[Start of Attachment]

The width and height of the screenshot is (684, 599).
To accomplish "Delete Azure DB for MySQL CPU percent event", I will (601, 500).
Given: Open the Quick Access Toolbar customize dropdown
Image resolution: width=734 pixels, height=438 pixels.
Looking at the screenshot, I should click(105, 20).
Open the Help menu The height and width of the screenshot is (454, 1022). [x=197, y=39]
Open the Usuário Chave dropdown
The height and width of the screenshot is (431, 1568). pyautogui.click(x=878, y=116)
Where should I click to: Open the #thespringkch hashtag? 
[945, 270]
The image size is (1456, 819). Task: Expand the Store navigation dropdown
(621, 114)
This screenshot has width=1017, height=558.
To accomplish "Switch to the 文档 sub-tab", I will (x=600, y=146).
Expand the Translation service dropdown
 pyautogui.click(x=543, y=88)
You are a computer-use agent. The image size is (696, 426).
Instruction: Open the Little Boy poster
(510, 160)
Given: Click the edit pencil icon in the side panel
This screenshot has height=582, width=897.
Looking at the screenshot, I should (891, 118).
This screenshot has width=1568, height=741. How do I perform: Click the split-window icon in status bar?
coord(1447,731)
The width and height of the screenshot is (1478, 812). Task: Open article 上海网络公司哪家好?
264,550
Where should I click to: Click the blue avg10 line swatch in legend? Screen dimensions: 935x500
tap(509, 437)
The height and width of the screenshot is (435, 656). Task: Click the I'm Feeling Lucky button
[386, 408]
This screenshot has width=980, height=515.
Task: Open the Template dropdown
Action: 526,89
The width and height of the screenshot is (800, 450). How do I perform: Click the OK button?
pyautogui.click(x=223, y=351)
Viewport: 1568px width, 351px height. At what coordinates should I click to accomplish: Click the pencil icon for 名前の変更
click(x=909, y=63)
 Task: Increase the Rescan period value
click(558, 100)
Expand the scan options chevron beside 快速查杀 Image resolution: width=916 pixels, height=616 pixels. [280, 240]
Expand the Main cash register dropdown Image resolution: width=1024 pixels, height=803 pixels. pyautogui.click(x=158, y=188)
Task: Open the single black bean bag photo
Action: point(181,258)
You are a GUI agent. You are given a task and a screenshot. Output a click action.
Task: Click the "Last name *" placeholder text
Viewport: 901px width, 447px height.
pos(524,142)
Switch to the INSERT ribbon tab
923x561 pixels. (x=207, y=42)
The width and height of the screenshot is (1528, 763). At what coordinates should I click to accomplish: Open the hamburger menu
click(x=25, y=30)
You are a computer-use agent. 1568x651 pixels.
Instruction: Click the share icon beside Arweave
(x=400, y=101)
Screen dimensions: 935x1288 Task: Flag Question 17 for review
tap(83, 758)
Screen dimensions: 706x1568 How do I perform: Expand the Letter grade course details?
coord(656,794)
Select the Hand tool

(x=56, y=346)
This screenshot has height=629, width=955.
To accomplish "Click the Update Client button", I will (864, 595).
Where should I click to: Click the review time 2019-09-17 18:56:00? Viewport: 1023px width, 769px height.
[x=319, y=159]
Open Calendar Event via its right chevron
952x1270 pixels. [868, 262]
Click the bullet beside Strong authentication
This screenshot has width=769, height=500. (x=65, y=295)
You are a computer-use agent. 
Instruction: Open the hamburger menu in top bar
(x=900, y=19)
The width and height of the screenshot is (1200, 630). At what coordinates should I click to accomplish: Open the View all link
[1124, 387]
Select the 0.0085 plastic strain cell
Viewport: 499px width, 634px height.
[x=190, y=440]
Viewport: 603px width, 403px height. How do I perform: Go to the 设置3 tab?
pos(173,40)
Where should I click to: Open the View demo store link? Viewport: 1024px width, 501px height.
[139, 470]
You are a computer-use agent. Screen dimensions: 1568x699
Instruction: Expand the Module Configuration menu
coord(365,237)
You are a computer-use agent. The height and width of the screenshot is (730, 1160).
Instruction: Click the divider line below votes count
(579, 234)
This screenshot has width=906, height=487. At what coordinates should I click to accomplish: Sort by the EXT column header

[End of Attachment]

__Work instructions__. Copy whichever lines in the listing above contain the word "agent".

__Your response__.
You are a computer-use agent. The image size is (696, 426).
You are a GUI agent. You are given a task and a screenshot. Output a click action.
You are a computer-use agent. 1568x651 pixels.
You are a computer-use agent. 
You are a computer-use agent. Screen dimensions: 1568x699
You are a computer-use agent. The height and width of the screenshot is (730, 1160).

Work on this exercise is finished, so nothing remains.